Output the following material again line for line, without changing anything.

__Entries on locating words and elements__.

##########

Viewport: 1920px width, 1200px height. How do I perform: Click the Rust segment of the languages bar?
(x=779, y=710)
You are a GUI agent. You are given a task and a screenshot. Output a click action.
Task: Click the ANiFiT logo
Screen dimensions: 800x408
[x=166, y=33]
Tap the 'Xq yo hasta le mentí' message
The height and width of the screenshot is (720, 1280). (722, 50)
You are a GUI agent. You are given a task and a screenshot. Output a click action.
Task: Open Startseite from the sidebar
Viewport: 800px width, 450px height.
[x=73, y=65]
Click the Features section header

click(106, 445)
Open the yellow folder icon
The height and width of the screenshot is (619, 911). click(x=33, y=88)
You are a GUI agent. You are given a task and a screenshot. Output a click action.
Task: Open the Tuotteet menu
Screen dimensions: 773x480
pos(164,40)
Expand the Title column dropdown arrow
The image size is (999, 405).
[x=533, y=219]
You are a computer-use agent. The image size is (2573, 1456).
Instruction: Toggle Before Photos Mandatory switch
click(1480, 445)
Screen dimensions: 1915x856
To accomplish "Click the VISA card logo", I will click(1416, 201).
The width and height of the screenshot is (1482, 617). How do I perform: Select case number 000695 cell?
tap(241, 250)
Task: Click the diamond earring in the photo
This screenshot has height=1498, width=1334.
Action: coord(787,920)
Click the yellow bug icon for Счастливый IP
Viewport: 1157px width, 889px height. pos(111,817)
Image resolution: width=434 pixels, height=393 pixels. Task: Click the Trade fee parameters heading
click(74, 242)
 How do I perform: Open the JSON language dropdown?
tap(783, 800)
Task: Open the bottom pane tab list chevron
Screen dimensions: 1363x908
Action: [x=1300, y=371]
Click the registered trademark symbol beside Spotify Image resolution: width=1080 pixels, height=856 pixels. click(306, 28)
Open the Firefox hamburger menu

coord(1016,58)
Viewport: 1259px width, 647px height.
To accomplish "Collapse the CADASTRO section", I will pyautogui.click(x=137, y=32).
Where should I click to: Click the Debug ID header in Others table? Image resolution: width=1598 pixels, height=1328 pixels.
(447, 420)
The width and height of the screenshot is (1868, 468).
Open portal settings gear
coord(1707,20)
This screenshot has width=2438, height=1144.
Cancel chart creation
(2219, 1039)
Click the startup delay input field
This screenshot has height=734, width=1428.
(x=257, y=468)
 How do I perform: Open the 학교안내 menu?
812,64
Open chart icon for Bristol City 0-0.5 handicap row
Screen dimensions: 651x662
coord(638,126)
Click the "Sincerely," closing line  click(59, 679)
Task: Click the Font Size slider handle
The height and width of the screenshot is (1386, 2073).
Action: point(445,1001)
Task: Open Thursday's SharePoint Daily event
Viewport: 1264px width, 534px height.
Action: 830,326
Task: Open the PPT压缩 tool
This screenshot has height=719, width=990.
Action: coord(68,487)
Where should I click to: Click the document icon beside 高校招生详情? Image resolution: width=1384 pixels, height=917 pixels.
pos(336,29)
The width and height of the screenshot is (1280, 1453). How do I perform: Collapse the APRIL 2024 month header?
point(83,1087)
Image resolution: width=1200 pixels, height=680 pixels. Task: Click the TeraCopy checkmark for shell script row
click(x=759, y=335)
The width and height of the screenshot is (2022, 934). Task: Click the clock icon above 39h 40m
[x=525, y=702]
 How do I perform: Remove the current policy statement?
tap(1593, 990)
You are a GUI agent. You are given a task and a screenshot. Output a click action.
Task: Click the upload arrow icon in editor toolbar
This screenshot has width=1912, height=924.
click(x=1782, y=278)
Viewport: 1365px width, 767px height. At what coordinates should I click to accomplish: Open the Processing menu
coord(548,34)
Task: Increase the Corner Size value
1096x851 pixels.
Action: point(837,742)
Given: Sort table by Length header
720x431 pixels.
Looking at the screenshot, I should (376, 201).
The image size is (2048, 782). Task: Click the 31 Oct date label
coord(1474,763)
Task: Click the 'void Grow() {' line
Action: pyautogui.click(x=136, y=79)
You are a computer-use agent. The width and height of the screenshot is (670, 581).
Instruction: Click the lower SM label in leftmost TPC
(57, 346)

##########

__TASK SOLUTION__.
Viewport: 1920px width, 1200px height. How do I perform: Click the Rust segment of the languages bar?
(x=779, y=710)
You are a GUI agent. You are given a task and a screenshot. Output a click action.
Task: Click the ANiFiT logo
Screen dimensions: 800x408
[x=166, y=33]
Tap the 'Xq yo hasta le mentí' message
The height and width of the screenshot is (720, 1280). (722, 50)
You are a GUI agent. You are given a task and a screenshot. Output a click action.
Task: Open Startseite from the sidebar
Viewport: 800px width, 450px height.
[x=73, y=65]
Click the Features section header

click(106, 445)
Open the yellow folder icon
The height and width of the screenshot is (619, 911). click(x=33, y=88)
You are a GUI agent. You are given a task and a screenshot. Output a click action.
Task: Open the Tuotteet menu
Screen dimensions: 773x480
pos(164,40)
Expand the Title column dropdown arrow
The image size is (999, 405).
[x=533, y=219]
You are a computer-use agent. The image size is (2573, 1456).
Instruction: Toggle Before Photos Mandatory switch
click(1480, 445)
Screen dimensions: 1915x856
To accomplish "Click the VISA card logo", I will click(1416, 201).
The width and height of the screenshot is (1482, 617). How do I perform: Select case number 000695 cell?
tap(241, 250)
Task: Click the diamond earring in the photo
This screenshot has height=1498, width=1334.
Action: coord(787,920)
Click the yellow bug icon for Счастливый IP
Viewport: 1157px width, 889px height. pos(111,817)
Image resolution: width=434 pixels, height=393 pixels. Task: Click the Trade fee parameters heading
click(74, 242)
 How do I perform: Open the JSON language dropdown?
tap(783, 800)
Task: Open the bottom pane tab list chevron
Screen dimensions: 1363x908
Action: [x=1300, y=371]
Click the registered trademark symbol beside Spotify Image resolution: width=1080 pixels, height=856 pixels. click(306, 28)
Open the Firefox hamburger menu

coord(1016,58)
Viewport: 1259px width, 647px height.
To accomplish "Collapse the CADASTRO section", I will pyautogui.click(x=137, y=32).
Where should I click to: Click the Debug ID header in Others table? Image resolution: width=1598 pixels, height=1328 pixels.
(447, 420)
The width and height of the screenshot is (1868, 468).
Open portal settings gear
coord(1707,20)
This screenshot has width=2438, height=1144.
Cancel chart creation
(2219, 1039)
Click the startup delay input field
This screenshot has height=734, width=1428.
(x=257, y=468)
 How do I perform: Open the 학교안내 menu?
812,64
Open chart icon for Bristol City 0-0.5 handicap row
Screen dimensions: 651x662
coord(638,126)
Click the "Sincerely," closing line  click(59, 679)
Task: Click the Font Size slider handle
The height and width of the screenshot is (1386, 2073).
Action: point(445,1001)
Task: Open Thursday's SharePoint Daily event
Viewport: 1264px width, 534px height.
Action: 830,326
Task: Open the PPT压缩 tool
This screenshot has height=719, width=990.
Action: coord(68,487)
Where should I click to: Click the document icon beside 高校招生详情? Image resolution: width=1384 pixels, height=917 pixels.
pos(336,29)
The width and height of the screenshot is (1280, 1453). How do I perform: Collapse the APRIL 2024 month header?
point(83,1087)
Image resolution: width=1200 pixels, height=680 pixels. Task: Click the TeraCopy checkmark for shell script row
click(x=759, y=335)
The width and height of the screenshot is (2022, 934). Task: Click the clock icon above 39h 40m
[x=525, y=702]
 How do I perform: Remove the current policy statement?
tap(1593, 990)
You are a GUI agent. You are given a task and a screenshot. Output a click action.
Task: Click the upload arrow icon in editor toolbar
This screenshot has width=1912, height=924.
click(x=1782, y=278)
Viewport: 1365px width, 767px height. At what coordinates should I click to accomplish: Open the Processing menu
coord(548,34)
Task: Increase the Corner Size value
1096x851 pixels.
Action: point(837,742)
Given: Sort table by Length header
720x431 pixels.
Looking at the screenshot, I should (376, 201).
The image size is (2048, 782). Task: Click the 31 Oct date label
coord(1474,763)
Task: Click the 'void Grow() {' line
Action: pyautogui.click(x=136, y=79)
You are a computer-use agent. The width and height of the screenshot is (670, 581).
Instruction: Click the lower SM label in leftmost TPC
(57, 346)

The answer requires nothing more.